The shambling corpse was nothing near fresh, clothed only in the tatters of a pair of gore stained khaki pants. When she found the more recently-turned-nightmares, she could take them down, smoke the meat and use it to refresh traps for larger prey. She could also use it as bait for the dead in pit traps and on pike lines.

Neither she, nor the cats, would eat it. but this was not a world where you allowed waste. Not anymore.

She glanced at her companion, utterly still except for emerald eyes that watched both dinner and death in turn. Together they waited. Once the dead man was far enough down the road, she signaled to the cat. The silent and massive Maine Coon padded away, heading to circle around to the back side of the hollow. Once in place, she watched the plume of his tail stand upright, then drop. Sampson was ready to work.

Un-shouldering her bow, she tugged an arrow from the quiver, nocked it, raised the bow and in a single act of breath and motion she inhaled while drawing the bow and exhaled while she let the arrow fly. There was no cry from the rabbit, it just tipped over. The second rabbit tried to race out of the hollow, using the worn path. It never saw death come as Sampson pounced, grabbed the rabbit by the throat and lowered himself atop the still struggling rabbit as the small life extinguished in silence.

In a few moments, the woman dressed in greens and browns met Sampson at the bottom of the hollow. He sat calmly beside the rabbits, ready to defend them if he must. "Good buddy", she whispered and slipped him a piece of dehydrated venison. As the cat chewed thoughtfully, he stood, walked a few feet away and sat again with his paw gently touching something before him.

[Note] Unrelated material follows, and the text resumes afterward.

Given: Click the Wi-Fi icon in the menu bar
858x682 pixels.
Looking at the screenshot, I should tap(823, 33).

In the leaf litter, he had found a nest of young rabbits. They were cowering and terrified, but their eyes were open and they were large enough to survive. "Welcome to the breeding population, fellas. You are going to the bunny barn".Gently, each of the five kits was placed in a cross-body basket lined with grass. The previous generation were stowed in a oilcloth bag to leave no blood trail behind.

With nearly silent movements, Nix checked the hollow for anything left behind, or edible plants, finally tucking some chanterelles into a pocket. Sampson finished his job of pawing up the earth where each rabbit fell and depositing odoriferous gifts of his own to cover the scent. With a nod to the cat, the pair quietly left the hollow and paused to make sure no new dead had wandered into the area.

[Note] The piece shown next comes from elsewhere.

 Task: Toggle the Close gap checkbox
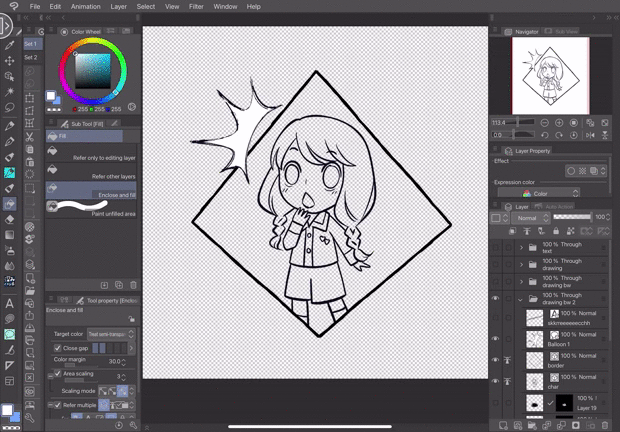pyautogui.click(x=58, y=348)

A large, red cat with one eye and a permanent scar of a snarl dropped out of a tree ahead of them. Garibaldi reporting that the coast was clear and he was tired of sitting in a tree. He stretched dramatically, staring up at Nix and waiting for his payment. "Yeah buddy, you did good too." Nix stroked his rough coat and felt his deep bass purr for just a second.

The three trekked home with Sampson and Garibaldi alert for the awful dead and Nix obscuring their path and weaving plants and tree limbs to each other to keep away the awful living. Not being found by anyone was pretty integral to not being gnawed into oblivion by the dead, or much worse by the desperate cretins who had never found a place to settle down and try to make a living.

As they approached the abandoned, and likely once charming, chalet, hunting lodge or whatever the hell it had been, more cats popped up out of holes, rustled out from under leaves and dropped down from well hidden perches in the trees making a motley parade of color, pattern, size and fluff that was truly stunning to behold. Nix and her volunteer army all headed for the field stone building that Nix had carefully seeded with moss in the cracks. Later she had transplanted vines near the base. And nailed broken boards across windows. From the outside, the place looked a miserable heap of mold, damp and collapse.

Some thirtyish cats followed. Nix climbed her rope ladder and most of the cats walked the balance beam of the single 2x4 that leaned from the porch to ground for their easy access. On on the balcony of the second floor Nix used a rope to pull up a platform upon which several cats were sitting. As they reached the balcony they stepped off the platform with stiffer limbs, limps and one with just three legs. Getting old sucked, but she wouldn't get rid of the creatures that had helped keep her alive, simply because they had aged.